API Rate Limiting on a Hosting Service

Rate limiting is a mechanism used to control the amount of requests a client can make to an API within a specified time frame. On our hosting platform, rate limiting ensures fair usage, prevents abuse, and protects our servers from overload.

API Endpoints Rate Limiting

Each API endpoint has a defined limit of requests per minute. When a client exceeds this limit, the server responds with an HTTP 429 Too Many Requests error.

Example Limits

Endpoint Limit Time Window
GET /api/events 60 requests 1 minute
POST /api/events 30 requests 1 minute
GET /api/venues 100 requests 1 minute
PUT /api/venues/:id 20 requests 1 minute

Response on Exceeding Limits

When a client exceeds the allowed limit:

HTTP/1.1 429 Too Many Requests
Content-Type: application/json

{
  "error": "Rate limit exceeded",
  "retry_after": 45
}

retry_after indicates the number of seconds the client should wait before retrying.

Login / Authentication Rate Limiting

Login endpoints have stricter rate limits to protect against brute-force attacks.

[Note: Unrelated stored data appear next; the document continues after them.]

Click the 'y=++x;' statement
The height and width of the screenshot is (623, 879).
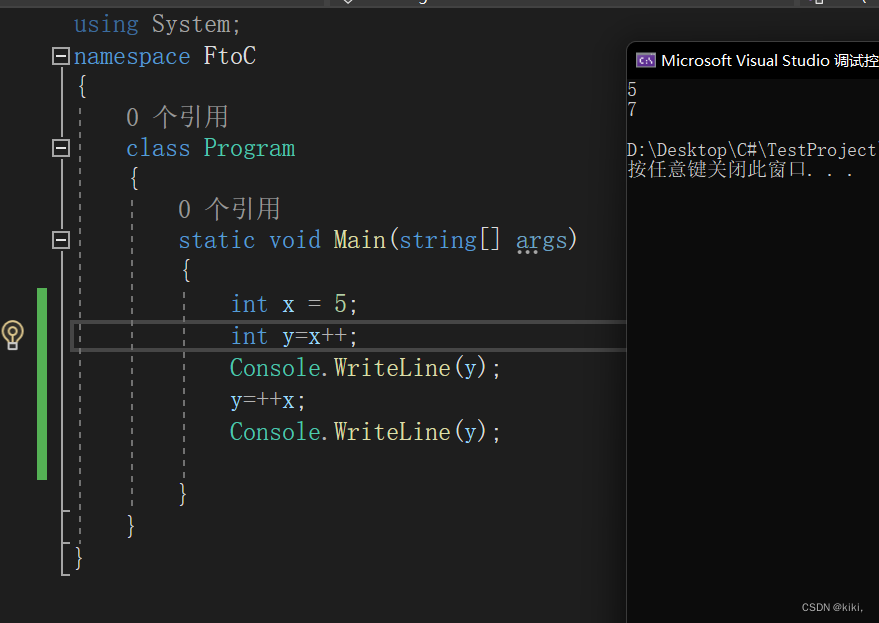[268, 400]
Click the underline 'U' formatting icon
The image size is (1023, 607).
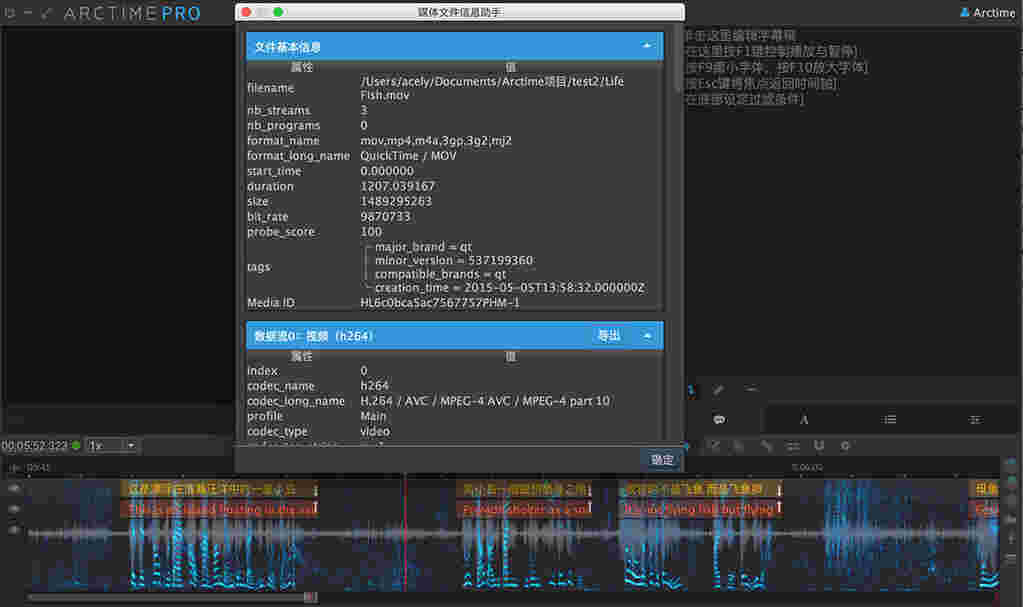click(x=818, y=447)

Endpoint Limit Time Window
POST /api/login 5 attempts 5 minutes
POST /api/signup 10 requests 10 minutes

Important Notes: - Exceeding the login limit may temporarily lock the account or IP address. -Always implement retry logic with exponential backoff to avoid unnecessary lockouts.

Best Practices

  1. Use Caching: Cache frequent GET requests to reduce repeated hits to the API.
  2. Implement Backoff: When receiving a 429 response, wait for the retry_after duration before retrying.
  3. Distribute Requests: Spread API calls over time instead of sending bursts.
  4. Monitor Usage: Track your request usage to avoid hitting limits unexpectedly.
  5. Use API Keys: API keys help monitor usage and provide higher limits for trusted clients.